If you think challenging behaviors may happen, begin by introducing the visual schedule during tasks that your child usually completes willingly and successfully. If challenging behaviors become more difficult to control, it may be appropriate to consider behavioral consultation with a professional to address these behaviors directly.
Setting parameters involves using visuals to set clear boundaries around items or activities and to communicate basic expected behaviors, like waiting.
Visually setting parameters is helpful in communicating limits that are part of an activity and that may seem unclear to your child. Some examples of situations where this might be useful follow. Communicate physical boundaries of an area or activity, for example, use a “stop” sign to mark where to stop in the backyard. Or show how much of an item or activity is available before it is gone. For example, place a “not available” picture on the computer when it is not time to play on the computer. Or place pictures of 3 juice boxes on the refrigerator and remove or cover one each time juice is given. Show the need to wait for something that is delayed but will be available soon, for example, by providing a “wait” card paired with a timer.
Begin to teach the use of these visuals in situations that have clear, defined, brief parameters. As your child understands these visuals better, gradually increase their use in more long-term activities and with more abstract parameters.
Physical boundaries: Place the visual on physical boundaries that already are defined (e.g., a door) and refer to it when the rule is followed. For example, when your child stops at the door, point to the stop sign and say, “Stop.” Give praise or reinforcement for complying with this parameter. After you have taught the concept, use the same visual during other activities or in other settings where the same boundary is needed but is not as clear, such as a “Stop” sign on the playground.
Limited availability: Decide the number of times or length of time that the item or activity is available. Indicate that through the visual, for example, 3 pictures of a juice box on the refrigerator to indicate that 3 juice boxes are allowed that day. After the item or activity has been used or done, show the change by using the visual, for example, cross out or remove one of the juice box pictures. When the item is no longer available, use the visual to show this. For example, show your child that there are no more pictures of juice on the refrigerator after they have used them all.
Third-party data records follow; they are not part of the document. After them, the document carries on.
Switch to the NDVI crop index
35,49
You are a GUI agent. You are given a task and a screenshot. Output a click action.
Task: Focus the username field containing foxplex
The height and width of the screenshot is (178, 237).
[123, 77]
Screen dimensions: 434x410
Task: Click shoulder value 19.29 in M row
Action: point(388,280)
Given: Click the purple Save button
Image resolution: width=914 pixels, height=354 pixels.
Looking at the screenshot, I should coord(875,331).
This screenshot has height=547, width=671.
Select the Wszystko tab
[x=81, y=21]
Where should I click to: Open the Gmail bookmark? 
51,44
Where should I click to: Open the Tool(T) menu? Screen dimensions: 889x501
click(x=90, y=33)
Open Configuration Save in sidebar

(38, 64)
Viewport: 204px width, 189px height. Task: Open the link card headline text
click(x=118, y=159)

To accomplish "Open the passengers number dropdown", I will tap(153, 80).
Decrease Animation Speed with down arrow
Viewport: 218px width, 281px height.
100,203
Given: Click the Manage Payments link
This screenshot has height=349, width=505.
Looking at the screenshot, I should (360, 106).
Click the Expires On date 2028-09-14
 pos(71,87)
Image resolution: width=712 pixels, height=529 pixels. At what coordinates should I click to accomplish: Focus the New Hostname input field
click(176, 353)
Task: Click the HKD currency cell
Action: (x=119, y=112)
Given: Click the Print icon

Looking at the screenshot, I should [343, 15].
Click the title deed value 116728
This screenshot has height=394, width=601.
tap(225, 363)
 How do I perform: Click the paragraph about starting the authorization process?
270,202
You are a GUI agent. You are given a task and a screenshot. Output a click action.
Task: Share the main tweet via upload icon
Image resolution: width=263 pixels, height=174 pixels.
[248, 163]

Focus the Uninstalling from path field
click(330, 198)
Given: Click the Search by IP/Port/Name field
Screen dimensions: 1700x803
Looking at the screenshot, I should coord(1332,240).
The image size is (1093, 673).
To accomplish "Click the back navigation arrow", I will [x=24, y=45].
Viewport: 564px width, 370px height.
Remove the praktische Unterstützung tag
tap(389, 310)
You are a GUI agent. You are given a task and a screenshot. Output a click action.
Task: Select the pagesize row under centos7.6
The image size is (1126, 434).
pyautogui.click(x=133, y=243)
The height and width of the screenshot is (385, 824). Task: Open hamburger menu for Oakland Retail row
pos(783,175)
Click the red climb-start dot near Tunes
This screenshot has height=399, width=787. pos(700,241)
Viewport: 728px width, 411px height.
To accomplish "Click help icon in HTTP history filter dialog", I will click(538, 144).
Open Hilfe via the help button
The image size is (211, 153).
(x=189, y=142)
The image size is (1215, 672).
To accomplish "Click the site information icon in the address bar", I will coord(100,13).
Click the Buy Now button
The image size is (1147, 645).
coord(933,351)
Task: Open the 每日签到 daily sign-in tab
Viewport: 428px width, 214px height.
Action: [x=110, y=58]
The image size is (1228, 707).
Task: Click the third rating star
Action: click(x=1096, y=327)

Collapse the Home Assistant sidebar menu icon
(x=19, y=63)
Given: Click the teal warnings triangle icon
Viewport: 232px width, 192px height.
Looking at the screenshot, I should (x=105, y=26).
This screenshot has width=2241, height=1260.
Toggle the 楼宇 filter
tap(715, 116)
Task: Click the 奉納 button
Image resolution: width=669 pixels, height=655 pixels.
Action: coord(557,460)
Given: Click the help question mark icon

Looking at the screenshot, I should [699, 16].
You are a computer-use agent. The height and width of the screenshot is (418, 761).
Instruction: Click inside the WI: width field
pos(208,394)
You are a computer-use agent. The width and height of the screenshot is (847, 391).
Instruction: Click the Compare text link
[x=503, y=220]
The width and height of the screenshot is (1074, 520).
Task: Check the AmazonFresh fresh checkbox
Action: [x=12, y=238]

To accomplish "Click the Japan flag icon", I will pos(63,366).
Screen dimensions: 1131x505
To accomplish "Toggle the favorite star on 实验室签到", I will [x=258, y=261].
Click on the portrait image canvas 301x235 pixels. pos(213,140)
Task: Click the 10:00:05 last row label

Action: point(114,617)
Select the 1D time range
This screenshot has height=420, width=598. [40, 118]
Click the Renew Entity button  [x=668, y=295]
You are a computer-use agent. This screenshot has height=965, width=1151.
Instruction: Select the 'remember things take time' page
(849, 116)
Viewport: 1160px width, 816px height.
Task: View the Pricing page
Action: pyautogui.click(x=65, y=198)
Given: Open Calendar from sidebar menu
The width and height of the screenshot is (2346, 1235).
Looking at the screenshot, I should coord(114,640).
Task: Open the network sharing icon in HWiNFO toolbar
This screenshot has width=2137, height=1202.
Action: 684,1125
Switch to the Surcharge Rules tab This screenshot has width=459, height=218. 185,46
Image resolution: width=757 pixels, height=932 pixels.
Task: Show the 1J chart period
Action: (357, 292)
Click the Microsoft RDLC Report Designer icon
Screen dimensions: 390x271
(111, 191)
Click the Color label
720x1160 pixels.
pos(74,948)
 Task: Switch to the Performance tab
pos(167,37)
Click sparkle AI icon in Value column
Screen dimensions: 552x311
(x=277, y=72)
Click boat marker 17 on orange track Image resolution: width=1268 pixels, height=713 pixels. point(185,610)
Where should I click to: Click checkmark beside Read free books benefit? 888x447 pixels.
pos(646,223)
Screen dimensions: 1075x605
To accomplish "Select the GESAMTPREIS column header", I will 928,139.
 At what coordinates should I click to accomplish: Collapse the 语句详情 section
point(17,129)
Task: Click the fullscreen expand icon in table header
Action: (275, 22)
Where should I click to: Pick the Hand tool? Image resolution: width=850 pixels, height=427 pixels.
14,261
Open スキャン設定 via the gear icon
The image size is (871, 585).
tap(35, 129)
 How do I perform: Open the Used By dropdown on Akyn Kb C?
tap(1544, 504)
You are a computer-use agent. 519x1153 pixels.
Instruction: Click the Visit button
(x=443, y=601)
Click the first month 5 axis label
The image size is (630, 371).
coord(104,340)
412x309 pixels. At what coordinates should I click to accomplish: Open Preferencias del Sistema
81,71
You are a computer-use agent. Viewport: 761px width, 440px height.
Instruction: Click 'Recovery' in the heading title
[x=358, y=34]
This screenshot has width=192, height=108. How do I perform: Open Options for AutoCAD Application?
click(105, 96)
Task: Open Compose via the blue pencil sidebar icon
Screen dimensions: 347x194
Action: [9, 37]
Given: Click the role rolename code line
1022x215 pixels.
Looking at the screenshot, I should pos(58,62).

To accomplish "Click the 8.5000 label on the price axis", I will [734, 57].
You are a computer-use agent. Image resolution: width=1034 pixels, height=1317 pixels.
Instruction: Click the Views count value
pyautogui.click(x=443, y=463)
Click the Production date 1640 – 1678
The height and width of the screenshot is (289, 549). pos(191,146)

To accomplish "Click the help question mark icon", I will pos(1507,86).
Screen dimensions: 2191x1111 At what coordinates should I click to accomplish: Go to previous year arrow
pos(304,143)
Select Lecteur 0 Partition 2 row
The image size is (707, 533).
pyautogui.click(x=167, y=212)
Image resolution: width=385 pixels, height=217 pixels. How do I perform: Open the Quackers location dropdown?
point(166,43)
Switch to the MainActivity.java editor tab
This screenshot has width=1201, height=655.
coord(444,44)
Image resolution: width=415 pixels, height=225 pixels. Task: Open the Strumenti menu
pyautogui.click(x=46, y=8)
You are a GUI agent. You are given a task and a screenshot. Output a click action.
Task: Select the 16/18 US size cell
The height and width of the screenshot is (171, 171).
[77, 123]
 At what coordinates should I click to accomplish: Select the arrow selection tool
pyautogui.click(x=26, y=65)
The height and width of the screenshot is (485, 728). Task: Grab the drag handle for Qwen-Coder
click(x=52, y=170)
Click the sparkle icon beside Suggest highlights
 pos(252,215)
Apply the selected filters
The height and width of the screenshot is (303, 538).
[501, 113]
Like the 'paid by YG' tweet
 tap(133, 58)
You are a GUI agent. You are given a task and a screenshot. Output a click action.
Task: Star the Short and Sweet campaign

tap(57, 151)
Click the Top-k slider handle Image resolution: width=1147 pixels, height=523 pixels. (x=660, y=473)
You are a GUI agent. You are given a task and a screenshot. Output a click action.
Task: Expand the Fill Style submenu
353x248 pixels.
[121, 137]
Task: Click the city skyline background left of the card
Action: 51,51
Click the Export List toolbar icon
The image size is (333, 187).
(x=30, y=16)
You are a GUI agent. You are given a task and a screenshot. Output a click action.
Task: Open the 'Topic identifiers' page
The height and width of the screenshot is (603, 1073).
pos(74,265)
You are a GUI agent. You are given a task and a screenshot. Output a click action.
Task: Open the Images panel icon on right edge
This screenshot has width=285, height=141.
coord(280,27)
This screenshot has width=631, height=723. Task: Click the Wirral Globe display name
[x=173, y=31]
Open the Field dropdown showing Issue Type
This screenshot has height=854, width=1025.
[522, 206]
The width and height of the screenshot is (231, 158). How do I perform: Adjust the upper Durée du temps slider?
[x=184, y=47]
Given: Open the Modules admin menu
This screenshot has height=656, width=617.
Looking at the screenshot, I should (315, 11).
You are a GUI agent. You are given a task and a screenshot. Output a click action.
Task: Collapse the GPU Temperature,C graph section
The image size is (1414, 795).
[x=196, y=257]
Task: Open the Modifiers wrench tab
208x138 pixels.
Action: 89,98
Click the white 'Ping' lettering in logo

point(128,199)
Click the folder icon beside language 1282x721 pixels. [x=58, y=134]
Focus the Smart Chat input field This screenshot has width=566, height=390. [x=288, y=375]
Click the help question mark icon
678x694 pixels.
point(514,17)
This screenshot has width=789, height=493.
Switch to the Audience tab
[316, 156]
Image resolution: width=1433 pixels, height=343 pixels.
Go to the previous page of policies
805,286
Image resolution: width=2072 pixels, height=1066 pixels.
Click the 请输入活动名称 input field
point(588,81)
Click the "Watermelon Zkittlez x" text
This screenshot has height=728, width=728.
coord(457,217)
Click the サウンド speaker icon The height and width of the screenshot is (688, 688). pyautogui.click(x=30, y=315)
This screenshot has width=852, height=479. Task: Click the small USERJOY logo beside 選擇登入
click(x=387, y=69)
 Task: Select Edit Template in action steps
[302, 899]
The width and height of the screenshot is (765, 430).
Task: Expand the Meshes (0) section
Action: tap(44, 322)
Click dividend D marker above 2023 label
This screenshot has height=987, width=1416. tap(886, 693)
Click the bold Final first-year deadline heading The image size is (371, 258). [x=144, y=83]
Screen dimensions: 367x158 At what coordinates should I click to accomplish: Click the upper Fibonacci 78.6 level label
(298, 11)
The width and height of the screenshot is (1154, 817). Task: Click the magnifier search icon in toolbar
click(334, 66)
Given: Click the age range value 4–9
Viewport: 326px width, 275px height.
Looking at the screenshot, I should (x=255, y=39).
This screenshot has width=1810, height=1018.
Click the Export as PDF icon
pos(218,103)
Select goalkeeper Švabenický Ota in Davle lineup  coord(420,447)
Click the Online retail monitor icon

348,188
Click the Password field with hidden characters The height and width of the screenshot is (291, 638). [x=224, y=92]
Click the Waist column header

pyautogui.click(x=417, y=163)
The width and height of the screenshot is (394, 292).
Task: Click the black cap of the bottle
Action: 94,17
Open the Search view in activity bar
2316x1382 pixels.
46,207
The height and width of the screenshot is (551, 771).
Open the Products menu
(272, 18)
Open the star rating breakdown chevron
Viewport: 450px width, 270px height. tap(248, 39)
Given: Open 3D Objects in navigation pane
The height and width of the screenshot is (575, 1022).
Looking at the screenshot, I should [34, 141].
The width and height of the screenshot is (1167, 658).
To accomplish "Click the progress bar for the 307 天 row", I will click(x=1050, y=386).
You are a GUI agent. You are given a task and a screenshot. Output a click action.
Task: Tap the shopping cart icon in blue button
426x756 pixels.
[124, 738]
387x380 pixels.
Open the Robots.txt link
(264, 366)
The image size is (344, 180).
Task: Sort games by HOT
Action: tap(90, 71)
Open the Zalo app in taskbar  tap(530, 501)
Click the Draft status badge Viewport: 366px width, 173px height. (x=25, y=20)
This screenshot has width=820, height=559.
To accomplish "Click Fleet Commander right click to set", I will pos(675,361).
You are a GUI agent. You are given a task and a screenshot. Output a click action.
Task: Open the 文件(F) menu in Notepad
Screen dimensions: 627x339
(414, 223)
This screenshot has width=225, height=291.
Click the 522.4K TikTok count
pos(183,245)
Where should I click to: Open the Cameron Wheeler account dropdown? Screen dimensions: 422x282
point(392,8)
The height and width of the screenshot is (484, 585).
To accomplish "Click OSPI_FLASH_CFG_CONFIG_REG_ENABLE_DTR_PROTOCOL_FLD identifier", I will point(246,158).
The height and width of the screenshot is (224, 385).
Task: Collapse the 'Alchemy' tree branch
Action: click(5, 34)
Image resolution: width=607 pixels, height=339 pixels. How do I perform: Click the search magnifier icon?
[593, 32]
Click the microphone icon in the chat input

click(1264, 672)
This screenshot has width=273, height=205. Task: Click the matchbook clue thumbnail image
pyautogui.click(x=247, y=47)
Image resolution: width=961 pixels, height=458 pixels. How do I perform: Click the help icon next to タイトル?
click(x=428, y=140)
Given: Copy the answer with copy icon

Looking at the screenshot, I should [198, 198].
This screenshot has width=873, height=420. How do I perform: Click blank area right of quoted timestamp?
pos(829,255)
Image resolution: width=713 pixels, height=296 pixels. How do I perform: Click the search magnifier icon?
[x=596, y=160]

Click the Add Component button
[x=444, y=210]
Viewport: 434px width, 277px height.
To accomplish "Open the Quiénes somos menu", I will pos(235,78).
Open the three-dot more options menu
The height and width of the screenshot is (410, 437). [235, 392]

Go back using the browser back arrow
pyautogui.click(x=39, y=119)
Wait: Begin by presenting the symbol for “wait’ for a very brief amount of time before your child can have a preferred item or activity. It may help to pair the use of the “wait’ symbol with a timer. Have your child trade the “wait” card for the item or activity. For example, when your child asks for a snack, hand your child the “wait” card, set the timer for 10 seconds, and then praise your child’s waiting and trade the snack for the “wait” card.As your child learns to use visuals for setting parameters, gradually increase the length of time or the number of situations in which your child is expected to wait for items or activities.
If you think that challenging behaviors may occur, introduce these parameters during less difficult situations or begin with simple expectations.
If problem behaviors occur, be consistent with the parameters you have set. Focus on praising any aspects of the parameters
that are being followed, rather than shifting your focus to the challenging behaviors.
Using visual supports can help you and your child with ASD communicate and manage everyday activities in positive ways.